Sugar is a type of carbohydrate that occurs abundantly in sugarcane and sugar beet plants. It comprises hydrogen, oxygen, and carbon in its structure.
These components help to tell if sugar is simple or complex. Some sugars have simple structures such as monosaccharides and others have complex structures like disaccharides.
The chemical behavior of these sugar structures helps to classify sugar into reducing sugar and non-reducing sugars. This is the best option of telling the differences between reducing and non-reducing sugars.
So, what is the main difference between reducing and non-reducing sugar? The former has free aldehyde or ketone groups while the latter does not have free aldehyde or ketone groups.
Read More: Difference between Aldose and Ketose
This article provides further differences between reducing and non-reducing sugars in tabular form. Take the time to read through the function of reducing sugar and examples of non-reducing sugar.
Comparison Table (Reducing vs Non-Reducing Sugar)
|Basic Terms||Reducing Sugars||Non-Reducing Sugars|
|Meaning||It is a sugar that can act as a reducing agent due to the presence of free aldehyde or ketone groups||It is a type of carbohydrate that cannot act as a reducing agent due to the absence of free aldehyde or ketone group|
|Reducing Agents||A good reducing agent||Not a reducing agent|
|Chemical Properties||Have free aldehyde or ketone group||Do not have free aldehyde or ketone group|
|Fehling’s Test||Tend to give positive reaction towards Fehling’s test||Tend to give a negative reaction towards Fehling’s test|
|Sweet Test||Tend to have a sweet-tasting||Tend to have a little sweet taste|
|Benedict’s Solution Test||Tend to give a dark red color after the reaction||Benedict’s solution tends to retain its color|
|Molecular Weight||Comparatively low||Comparatively high|
|Examples||Monosaccharide examples are glucose, fructose, and galactose
Disaccharide examples are lactose and maltose
|Sucrose and trehalose|
Read More: Difference between Deoxyribose and Ribose
What Are Reducing Sugars?
Reducing sugars refers to any sugar that can act as a reducing agent due to the presence of a free aldehyde group or a free ketone group.
Most examples of reducing sugars have a sweet taste. Reducing sugars tend to play a vital role during baking.
All monosaccharides and some disaccharides are examples of reducing sugars. Monosaccharide examples are glucose, fructose, and maltose while disaccharide examples are lactose and maltose.
Both Benedict’s test and Fehling’s test can help to identify the presence of reducing sugar. It tends to reduce Cu+2 ions to Cu2O precipitate after a reaction.
What Are Non-Reducing Sugars?
Non-reducing sugars are typically carbohydrates that cannot act as reducing sugar since they tend to lack free aldehyde or ketone groups.
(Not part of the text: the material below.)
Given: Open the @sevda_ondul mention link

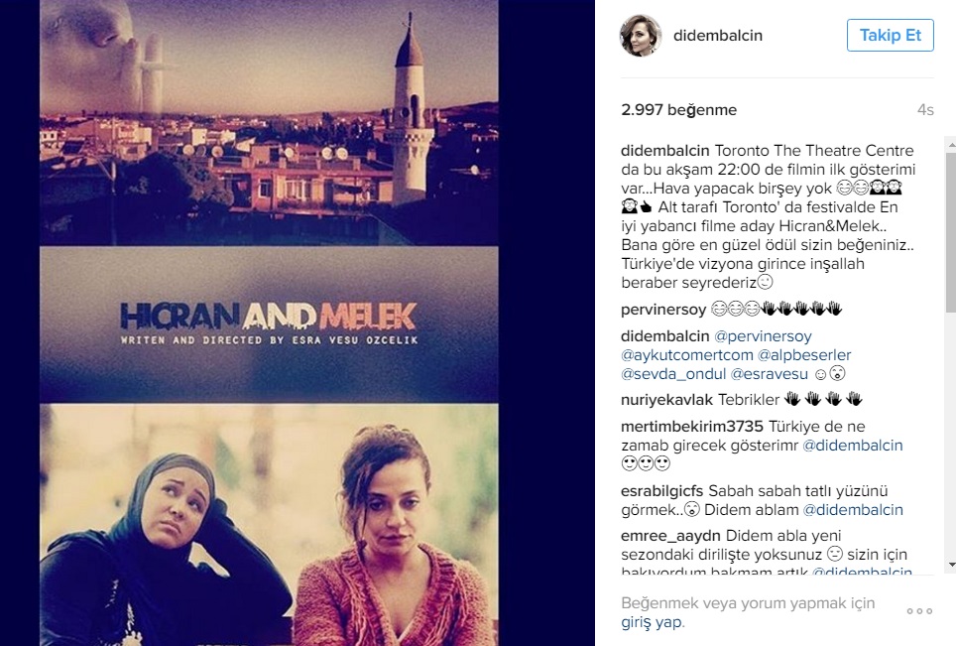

Besides that, non-reducing sugars tend to have a little sweet taste. The compound also does not generate an aldehyde group in an aqueous state.
Sucrose is a disaccharide which is the only example of non-reducing sugar readily available. The compound tends to have a negative test in benedict’s and Fehling’s solution.
Read More: Difference between Glucose and Sucrose
Main Difference between Reducing and Non-Reducing Sugar
- Reducing sugars tend to act as reducing agents whereas non-reducing sugars cannot act as a reducing agent.
- Reducing sugars tend to contain aldehyde or ketone groups whereas non-reducing sugars do not contain either aldehyde or ketone groups.
- Reducing sugars have more sweet tastings while non-reducing sugars have less sweet-tasting sugars
- Reducing sugars tend to have a positive result in Fehling’s test while non-reducing sugars tend to have a negative result in Fehling’s test or Benedict’s test.
- Examples of reducing sugars are fructose, glucose, and maltose whereas a non-reducing sugar example is sucrose.
The core difference between reducing sugar and non-reducing sugar is that reducing sugars are typically used as reducing agents whereas non-reducing sugar is not.
Examples of reducing sugars are all monosaccharides and some disaccharides, some oligosaccharides, and some polysaccharides. Sucrose is the only example of non-reducing sugar readily available.